Humishka Zope
I’m a graduating MS/BS student in Computer Science at Stanford University, where I do research in the Stanford NLP Group. My prior work has focused on large language model alignment and evaluation, with a broader interest in how AI systems reason, collaborate, and interact with people.
This summer, I was at Microsoft Research, where I worked on improving LLM reasoning capabilities through post-training and test-time scaling with domain-specific knowledge. I also co-led Future of Work with AI Agents at Stanford, research which developed a novel framework for evaluating human–AI collaboration potential and quantifying misalignment between human needs and AI capabilities across diverse domains. My work has been featured in Forbes, Stanford HAI, and Yahoo Finance.
I’ve also spent time in industry at Joby Aviation and Rippling, where I built transformer-based models leading to the company’s first AI product launch featured in Bloomberg.
I am actively seeking opportunities in research and engineering - reach me at zope at stanford dot edu!
Updates
- (Jan, 2026) Our work on synthetic data generation for LLM Safety was presented at Amazon Science Trustworthy AI Symposium in NYC!
- (Nov, 2025) The WORKBank database has 340+ monthly downloads! We instantiate a novel framework for measuring human-AI collaboration potential and misalignment. Check it out here.

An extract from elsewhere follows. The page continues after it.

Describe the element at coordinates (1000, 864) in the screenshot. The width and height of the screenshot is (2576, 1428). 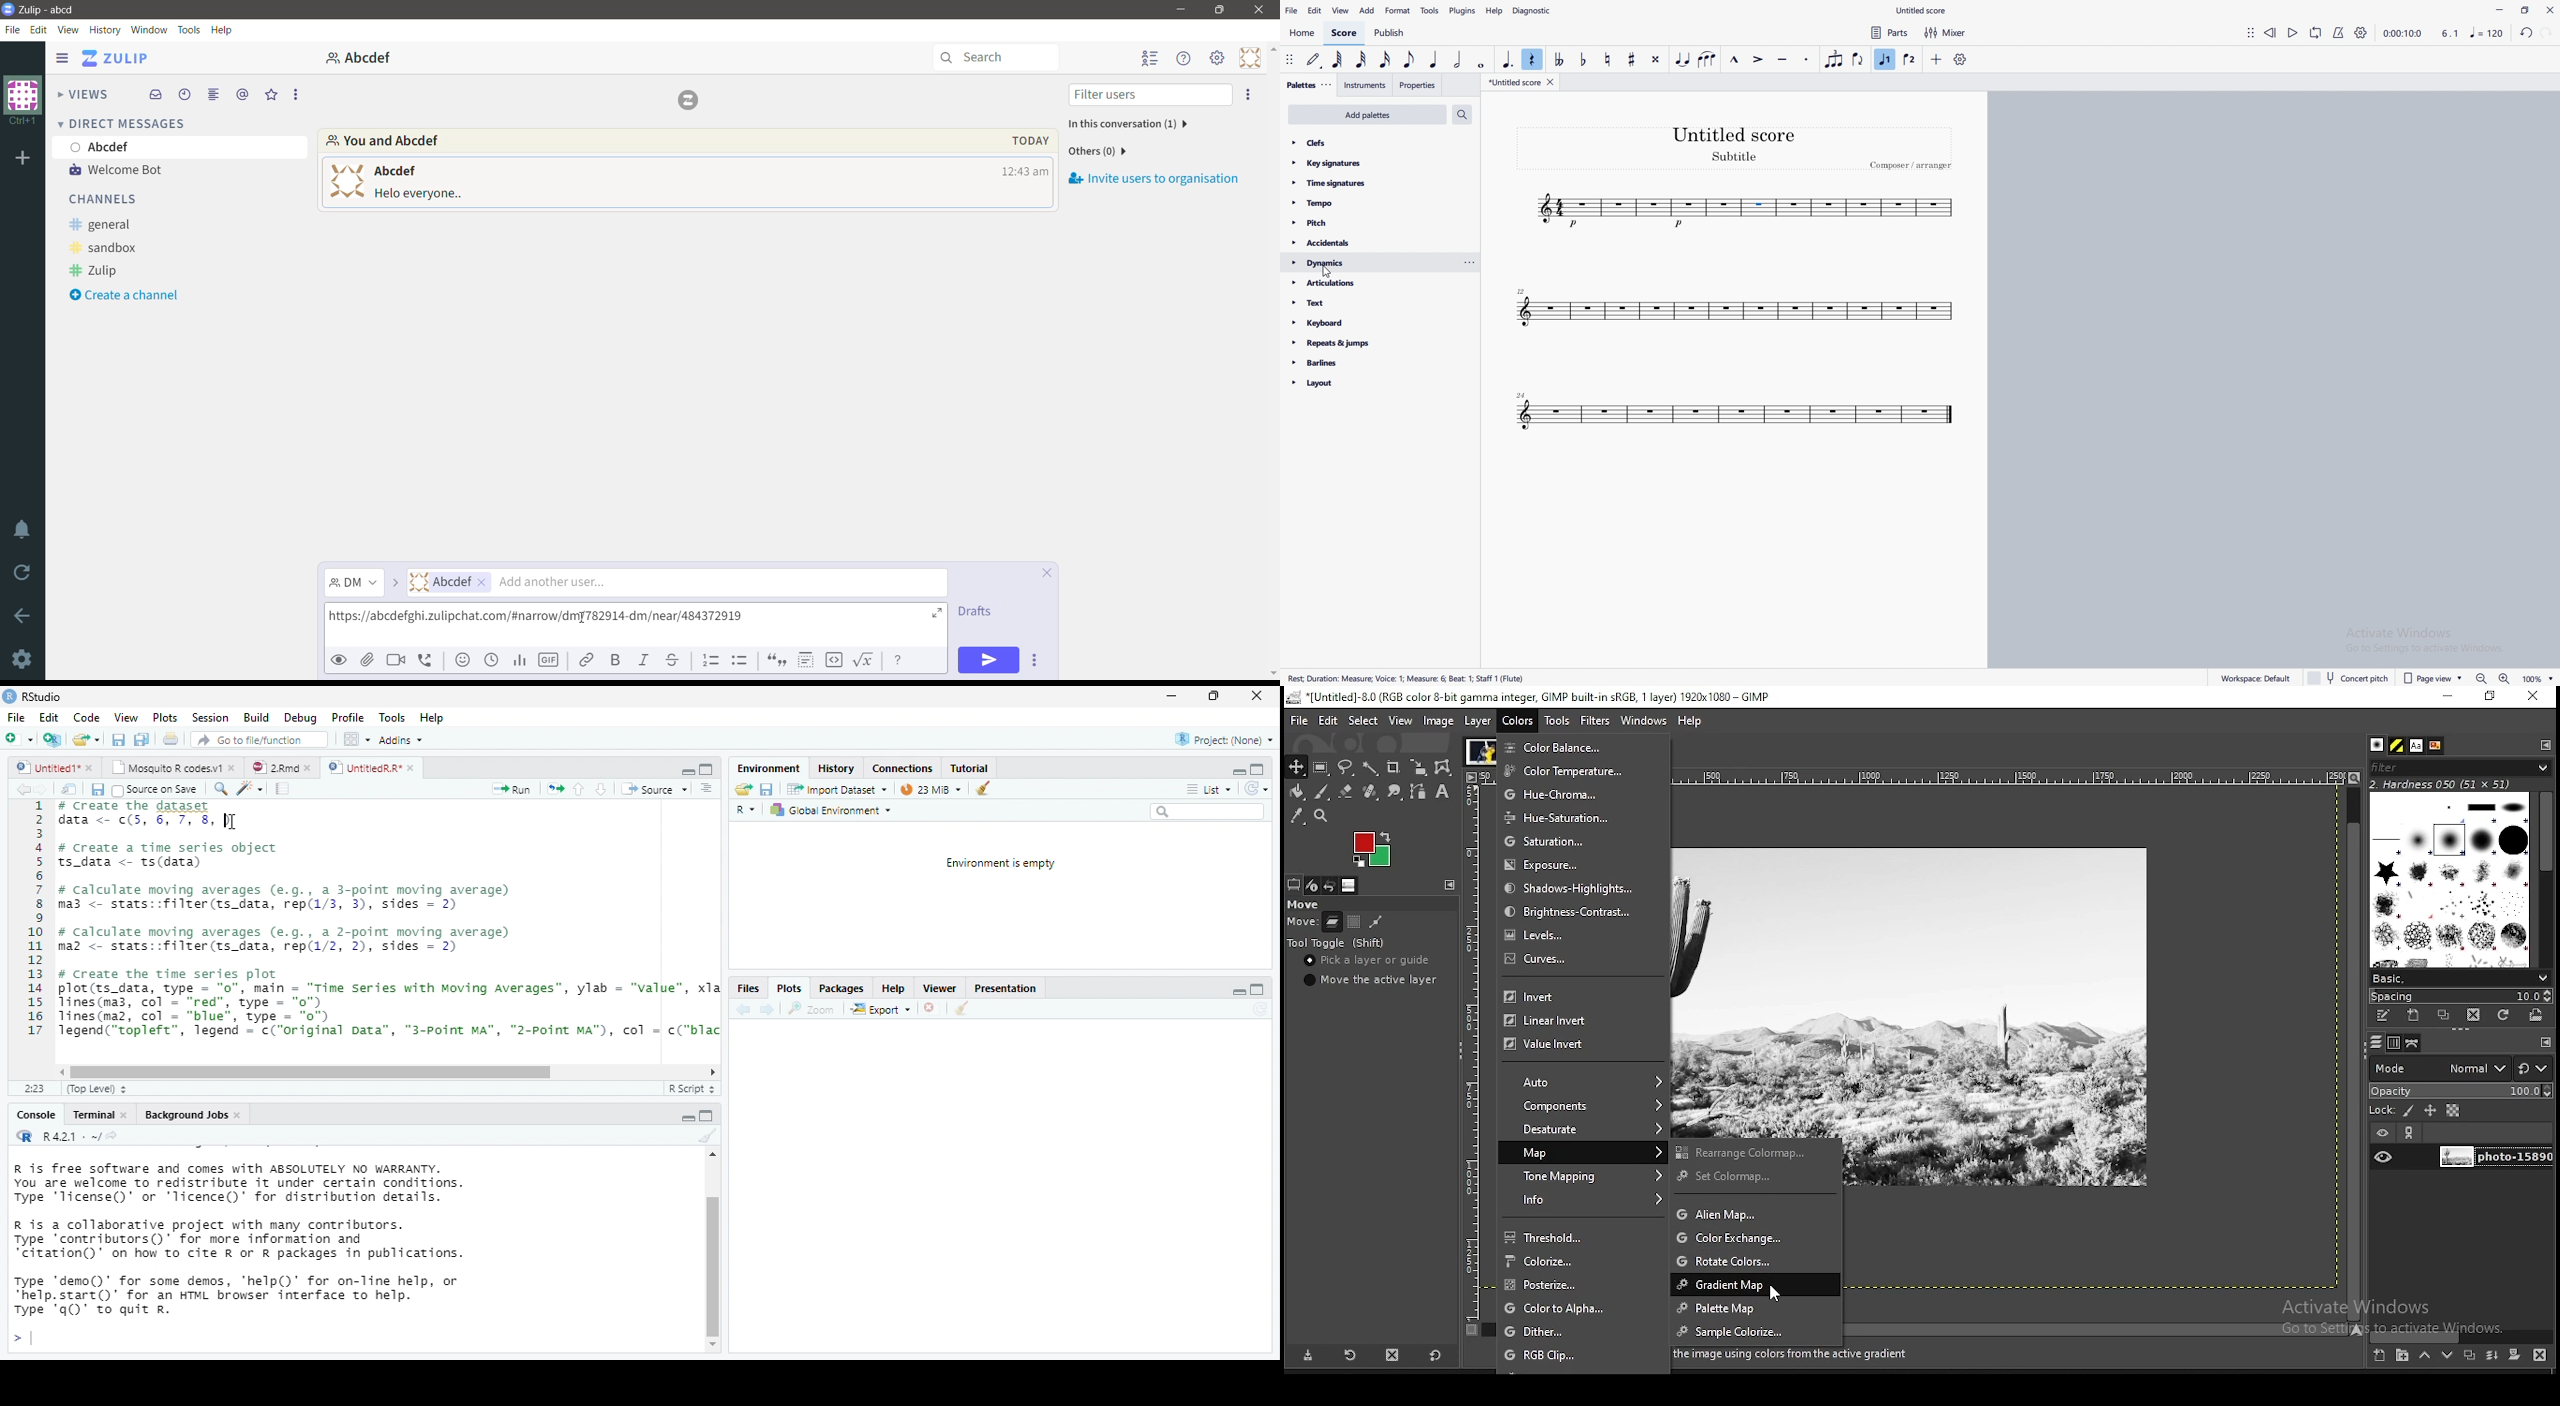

- (Sept, 2025) Had a great summer at Microsoft Research as a Research Intern, working on post-training LLMs for optimization modeling! See our paper here.
- (June, 2025) Co-presented at Stanford NLP Group on Future of Work with AI Agents.

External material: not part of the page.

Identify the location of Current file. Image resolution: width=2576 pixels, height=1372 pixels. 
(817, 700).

- (March, 2024) Honored to co-host the annual Faculty Dinner for Stanford Women in Computer Science!
Projects
*:Equal Contribution
OptiMind: Teaching LLMs to Think Like Optimization Experts
Zeyi Chen*, Xinzhi Zhang*, Humishka Zope*, Hugo Barbalho, Konstantina Mellou, Marco Molinaro, Janardhan Kulkarni, Ishai Menache, Sirui Li*
Preprint (in submission) · September 2025
A self-improving LLM framework that enhances optimization reasoning through post-training and test-time scaling with domain expertise, achieving SoTA performance in optimization modeling.
Future of Work with AI Agents: Auditing Automation and Augmentation Potential across the U.S. Workforce
Yijia Shao*, Humishka Zope*, Yucheng Jiang, Jiaxin Pei, David Nguyen, Erik Brynjolfsson, Diyi Yang
Preprint (in submission) · Website · HuggingFace (~300+ monthly downloads) · June 2025
Developed a framework to measure human–AI collaboration potential and quantify misalignment between human needs and AI capabilities across occupational tasks in diverse domains. Built the WORKBank database to map desire–capability misalignment, define the Human Agency Scale, and identify trends in shifting demand for core human skills.

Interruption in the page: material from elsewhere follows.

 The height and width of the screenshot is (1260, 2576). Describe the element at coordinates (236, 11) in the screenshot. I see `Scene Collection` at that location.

Featured in Forbes, Stanford HAI Report, Yahoo Finance.
Talent Signal: AI-Based Performance Management System
Developed at Rippling as a Machine Learning Engineering Intern.
Launched publicly as a product in 2024 · Blog Post · Bloomberg coverage
An AI-based performance management system leveraging transformer-based classification models to assess employee performance.